3) Keeping customers glued to the happy path
Customers will not always follow what’s known as “the happy path” - i.e. they don’t follow the conversation flow to the endpoint you desire. It’s only human nature to jump back and forth between conversation topics, yet this requires specific context action functionality from a conversational AI solution in order to keep up.
For example, a user may ask a question about boost.ai’s company values. They may then want to follow up for more information and ask ‘why’?:
For companies interested in exploring what is possible with voice-integrated conversational AI, Gartner recommends starting simultaneous pilots with both voice-enabled and text-based virtual agents to fully understand the opportunities and limitations of the technology.
We also present the following recommendations below as a guide for how to maximize your use of voice:
1) Keep content short and speech-friendly
It’s important to tailor content and responses to be better suited for speech integration. Text answers will, in general, need to be kept as brief as possible while still providing pertinent information. This will likely need to be even shorter than in chat, with consecutive answers kept to a minimum or you run the risk of long, trailing answers when converted to speech.

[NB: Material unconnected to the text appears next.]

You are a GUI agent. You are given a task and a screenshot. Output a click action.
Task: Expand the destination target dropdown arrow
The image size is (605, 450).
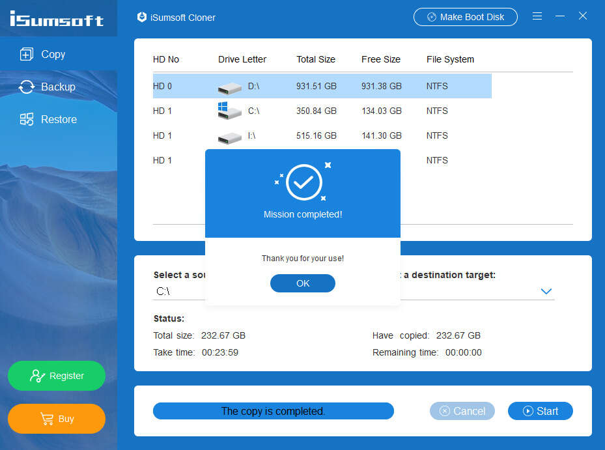pos(546,291)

2) Clearly define your use case(s)
Start with one or two use cases to test the waters and gain experience on how to talk to your customers. Map out limited use cases that actually make sense for voice rather than throwing everything at the wall to see what sticks.
3) Context functionality is crucial
Make sure that your vendor has support for context actions. These are crucial to maintaining natural conversation flows with customers and looping them back around to your desired end goals.
4) Start with a strong language understanding core
Robust language understanding is a must if you want your voice use cases to work well. A strong foundational Natural Language Understanding (NLU) is mandatory, while additional proprietary technologies, such as boost.ai’s Automatic Semantic Understanding (ASU), hold the key to helping voice recognition technology reach its full potential.
ASU enables a deeper understanding of a customer’s overall intent, allowing conversational AI to understand what words in a request are important, and when. Through this technology, we are able to reduce the risk of false-positives to a minimum which is a fundamental part to ensuring that a voice assistant can deliver the correct responses.